Israeli Ambassador Michael B. Oren lobs such a pile of logical shit in today’s New York Times that it can’t go without comment.
Affirmation of Israel’s Jewishness, however, is the very foundation of peace, its DNA. Just as Israel recognizes the existence of a Palestinian people with an inalienable right to self-determination in its homeland, so, too, must the Palestinians accede to the Jewish people’s 3,000-year connection to our homeland and our right to sovereignty there. This mutual acceptance is essential if both peoples are to live side by side in two states in genuine and lasting peace.

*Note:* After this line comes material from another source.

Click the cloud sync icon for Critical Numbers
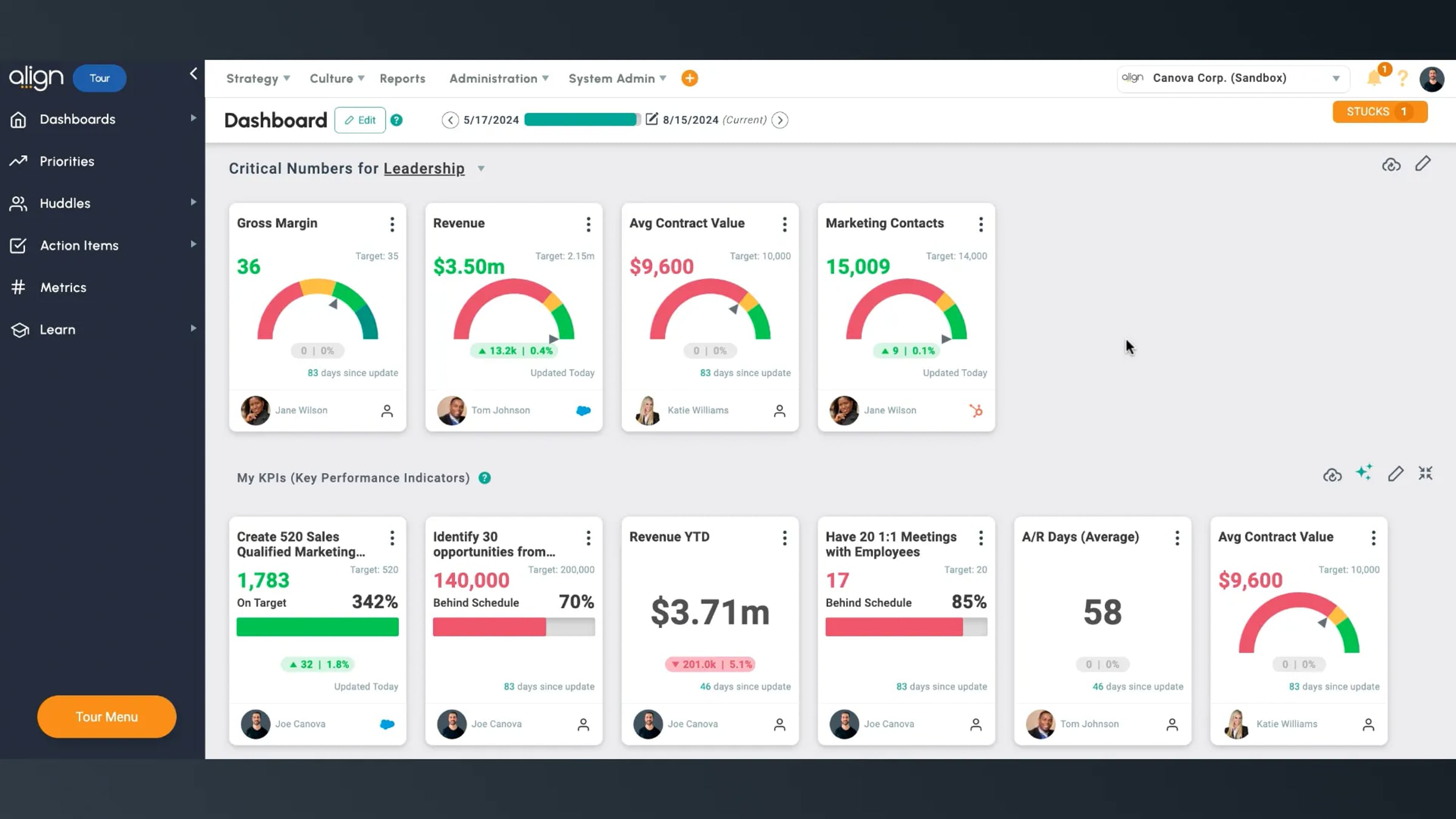Viewport: 1456px width, 819px height. click(x=1391, y=164)
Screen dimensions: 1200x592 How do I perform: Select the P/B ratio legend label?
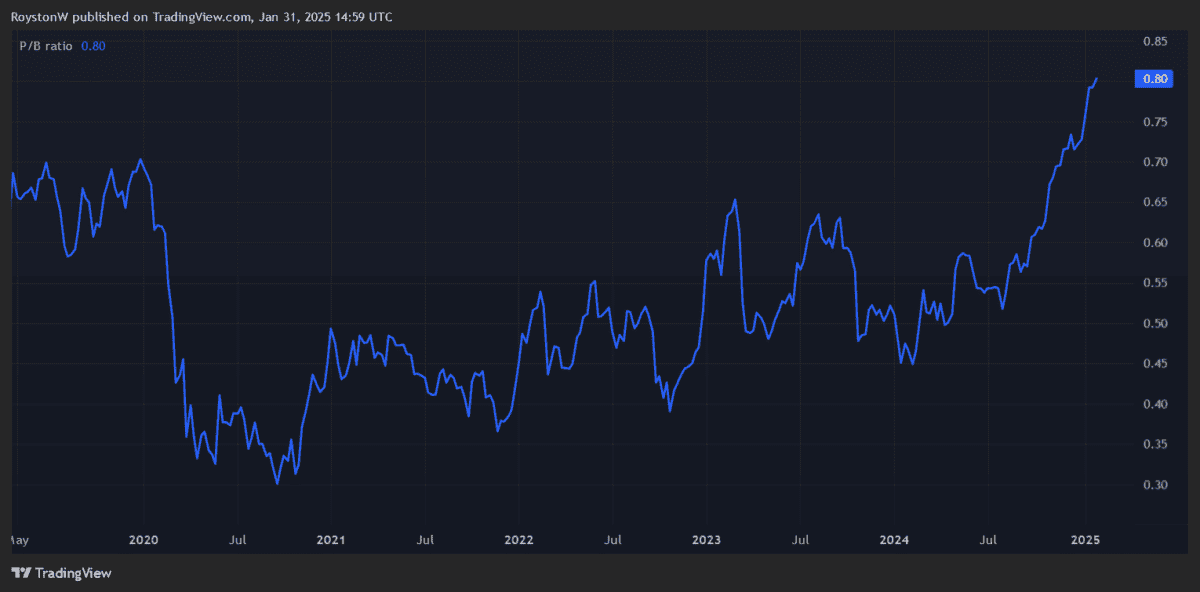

I already wrote how Israel’s claim to have a strong 3,000 year right to the area is weak, especially when Muslim regimes have controlled the region for a plurality of that 3,000 years, followed next by Roman and their Byzantine successor regimes. A Jewish regime has a strong claim to controlling the land now known as Israel for around 160 years out of the last 3,000 (excluding the 62 years of modern Israel rule). Read here. Is Ambassador Oren really trying to say that a comparatively short-lived kingdom more than 2,000 years ago can call dibs on modern statehood?
NEARLY 63 years after the United Nations recognized the right of the Jewish people to independence in their homeland — and more than 62 years since Israel’s creation — the Palestinians are still denying the Jewish nature of the state.
There are literally Muslims still alive who lived in the land of Israel before it became Jewish, suddenly, by UN decree, who unsurprisingly would take issue with the “[Israeli] homeland and [their] right to sovereignty there” statement. How is this hard to believe?
By calling for an affirmation of Israel’s Jewishness, Israel is essentially calling for ethnic nationalism, the most famous example of which is Nazi Germany. The United States is an example of its direct opposite, civil nationalism (or whatever you want t0 call it), where all citizens are equal under a constitution which does not discriminate on nationality, religion, sexual orientation, or race, etc. In fact, I think there was some big war where these competing visions of nationalism were a driving factor. Let me do some quick research: right, WWII.
Has the United States asked countries like India, China, and the Latin American nations to acknowledge the US as an Anglo-Saxon Christian nation? No, that would be ridiculous and incompatible with our laws.
And here’s the truly repugnant part.
For Palestinians, recognizing Israel as a Jewish state also means accepting that the millions of them residing in Arab countries would be resettled within a future Palestinian state and not within Israel, which their numbers would transform into a Palestinian state in all but name. Reconciling with the Jewish state means that the two-state solution is not a two-stage solution leading, as many Palestinians hope, to Israel’s dissolution.
Which is precisely why Israelis seek the basic reassurance that the Palestinian Authority is ready to accept our state — to accept us. Israelis need to know that further concessions would not render us more vulnerable to terrorism and susceptible to unending demands. Though recognition of Israel as the Jewish state would not shield us from further assaults or pressure, it would prove that the Palestinians are serious about peace.
It seems the Israeli state is already unilaterally planning where Palestinian refugees would go in a peace deal. The answer is, definitely not where their families lived (what is now Israeli land). It’s hard to accept his claim that Palestinians just don’t want to deal with more Palestinian refugees, when you consider 20% of Israel’s population is Arab Muslim and most expelled Palestinian refugee families were expelled because Jewish immigrants now live on their land. Ambassador Oren can’t seem to entertain the idea that President Abbas and his regime are reluctant to acknowledge an ethnic nationalism to Israel, when it would give justification to upend more Palestinians from their recent historical homes in Israel and force Palestinians who have never lived in the West Bank to live there. Nor does Ambassador Oren address concerns that Israel would expel 20% of its citizenry in the future, to reconcile its “Jewishness” ideal with the realities of the demographics of its citizenry. Pathetic.